Os índices futuros do mercado dos Estados Unidos apontam para abertura no vermelho, após a divulgação do relatório ADP, de criação de empregos no setor privado. Foram criados 568 mil empregos no setor privado em setembro, mostrou o Relatório Nacional de Emprego da ADP. Economistas consultados pela Reuters previam criação de 428 mil postos de trabalho.

A pesquisa justificou o resultado na redução das infecções por Covid-19, que permitiram aos norte-americanos voltarem a viajar e frequentar restaurantes, entre outras atividades. Já os dados de agosto foram revisados para baixo para mostrar geração de 340 mil vagas, em vez das 374 mil inicialmente relatadas.
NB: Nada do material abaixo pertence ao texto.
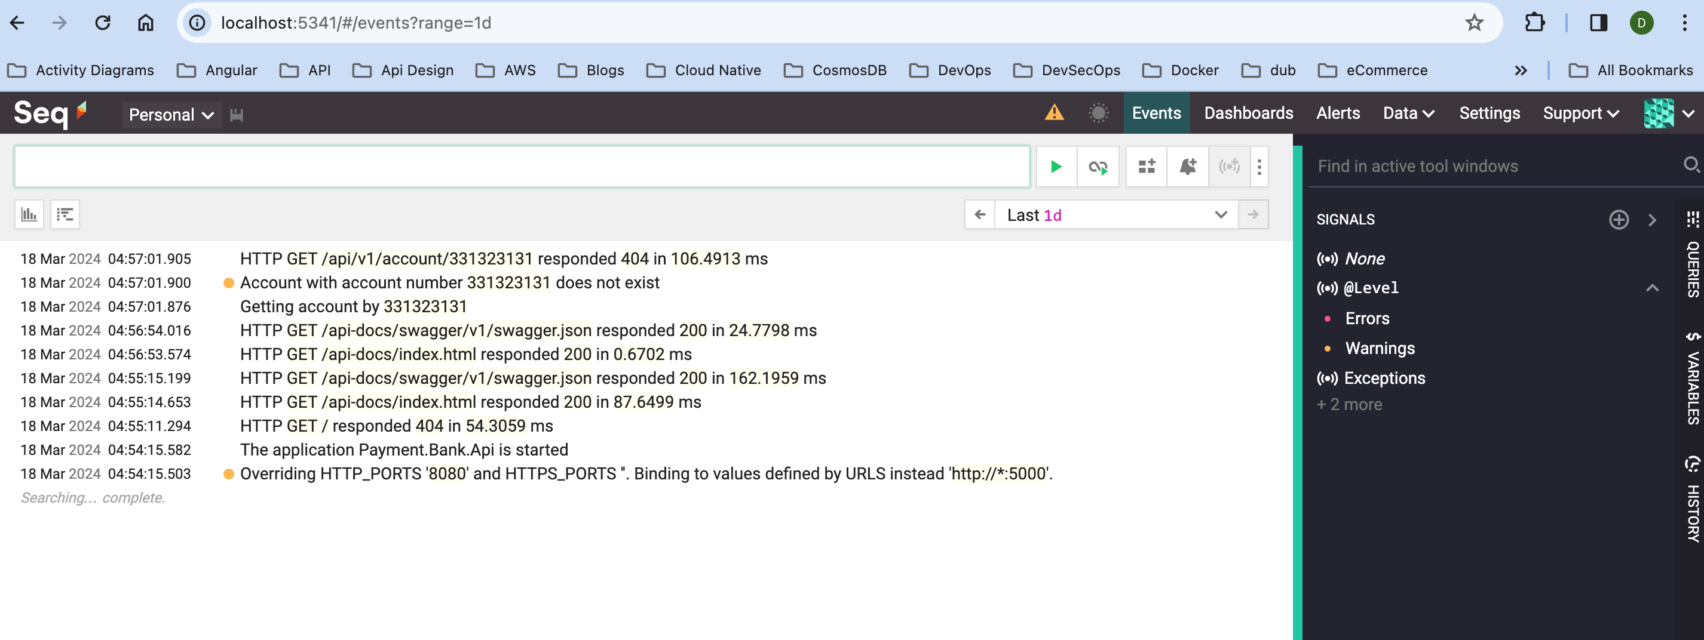Click the create signal from query icon
1704x640 pixels.
pos(1229,167)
As Bolsas europeias são negociadas em leve baixa, enquanto os investidores monitoram as questões fiscais nos EUA e os dados econômicos da região. As vendas no varejo da zona do euro subiram 0,3% em agosto sobre o mês anterior e ficaram inalteradas em relação ao mesmo período do ano anterior, informou a agência de estatísticas da União Europeia, Eurostat. O resultado veio abaixo do esperado, já que economistas consultados pela Reuters esperavam um ganho mensal de 0,8% e alta de 0,4% na base anual.
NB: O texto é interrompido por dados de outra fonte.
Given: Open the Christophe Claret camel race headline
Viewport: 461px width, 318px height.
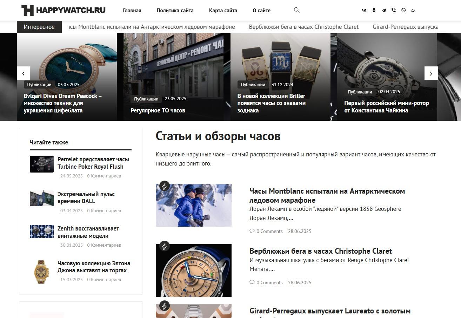Looking at the screenshot, I should [321, 251].
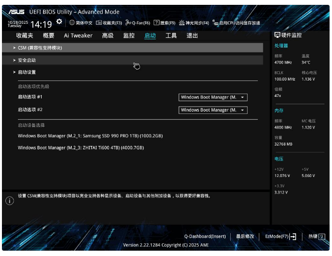Expand the 启动设置 boot configuration submenu

point(27,72)
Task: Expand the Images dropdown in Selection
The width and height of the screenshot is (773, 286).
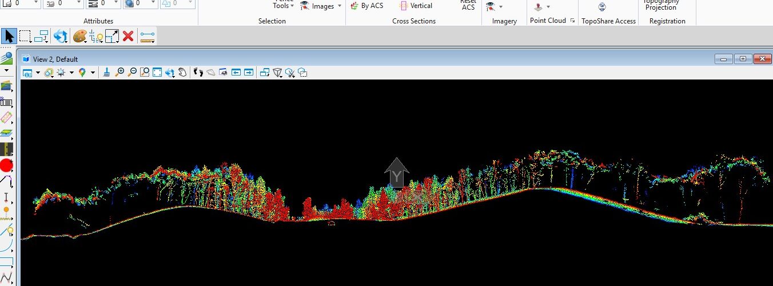Action: pos(340,6)
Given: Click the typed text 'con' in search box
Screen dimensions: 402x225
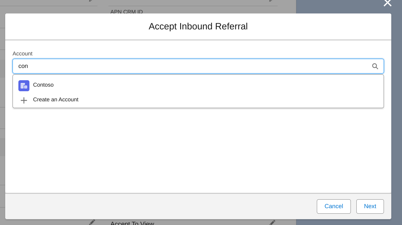Looking at the screenshot, I should coord(23,66).
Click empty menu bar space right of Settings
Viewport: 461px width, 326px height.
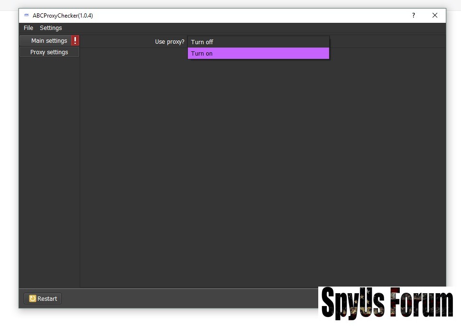(x=237, y=28)
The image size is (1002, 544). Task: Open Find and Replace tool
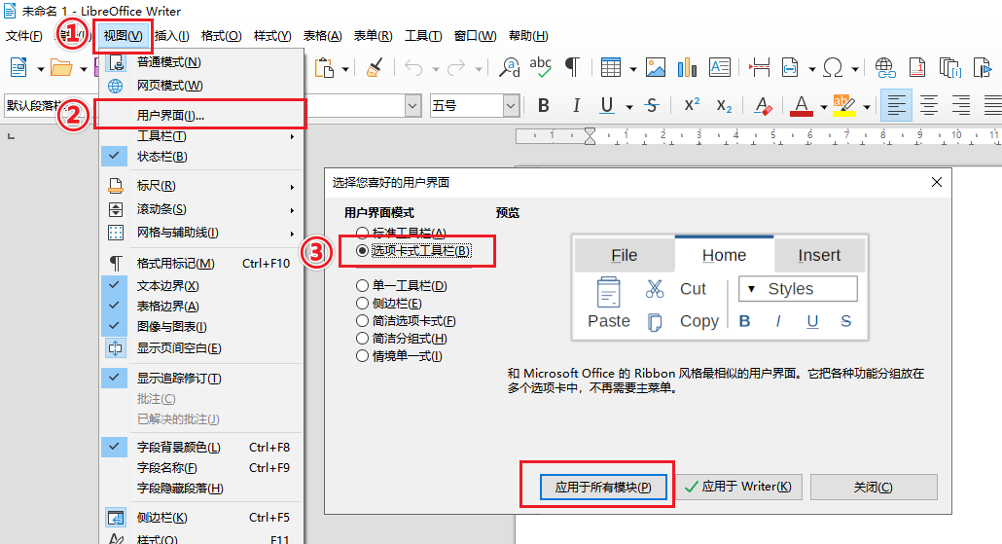click(x=508, y=67)
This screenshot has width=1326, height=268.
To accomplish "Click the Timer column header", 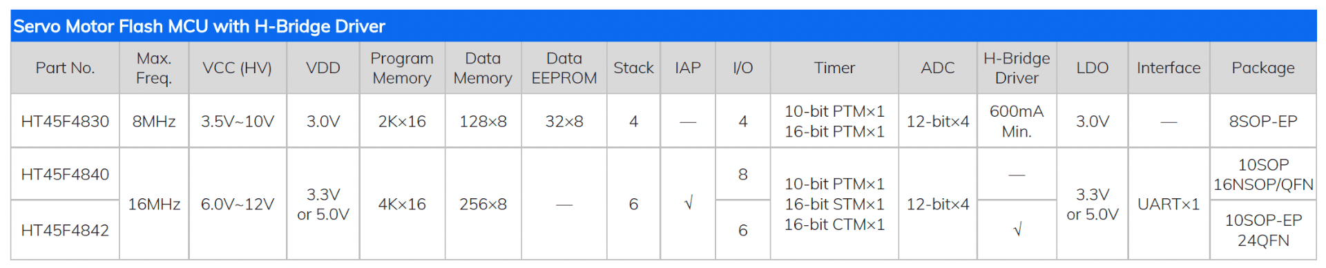I will (834, 68).
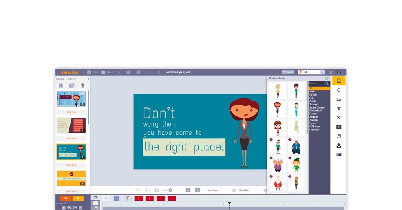The image size is (402, 210).
Task: Open the settings gear icon in header
Action: coord(330,72)
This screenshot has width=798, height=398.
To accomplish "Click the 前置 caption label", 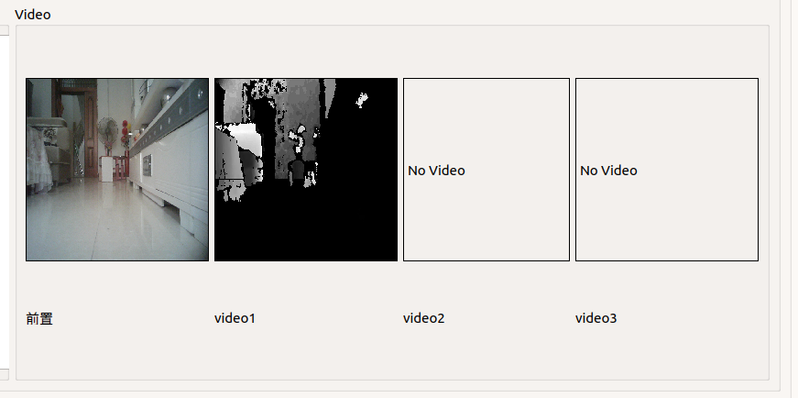I will pyautogui.click(x=39, y=319).
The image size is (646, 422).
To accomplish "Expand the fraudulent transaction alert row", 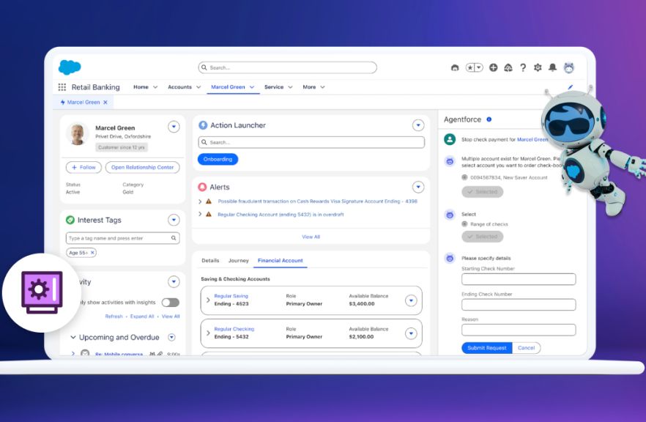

A Europa também lida com preocupações com a inflação, provocada por uma crise de energia. Pablo Spyer, economista-sócio da XP Investimentos, explica que os estoques de gás natural no continente (necessários para o inverno na região) estão nos menores níveis dos últimos dez anos. “Isso está fazendo o preço do gás natural disparar na Europa, subindo mais de 100% nos últimos dois meses e alcançando os níveis mais altos da história.”

O Stoxx 600 recua 1,68%; o CAC 40 desvaloriza 2,01% na França; na Itália, o FTSE MIB é negociado em baixa de 1,98%; no Reino Unido, o FTSE 100 cai 1,55%; enquanto na Alemanha, o DAX perde 1,96%.

Na Ásia, os mercados fecharam o dia em queda, enquanto o feriado na China segue reduzindo a liquidez na região. O Hang Seng, de Hong Kong, caiu 0,57%; o BSE Sensex, de Mumbai, fechou em baixa de 0,93%; enquanto no Japão, o índice Nikkei desvalorizou 1,05%.

Enquanto isso, os preços do petróleo recuam nesta quarta-feira, após alcançarem as máximas de três anos na véspera devido ao posicionamento da Opep+ de manter o ritmo de produção atual em um contexto de preocupação com o fornecimento de energia em todo o mundo.

“Uma crise de energia está se desenrolando, com o inverno no hemisfério norte ainda para começar, e prepara o terreno para preços do petróleo ainda mais altos”, explicou Stephen Brennock da corretora de petróleo PVM à Reuters. Por volta das 9h55, o petróleo Brent subia 1,05%, a US$ 81,69, e o WTI estava em US$ 78,03 o barril, alta de 1,14%.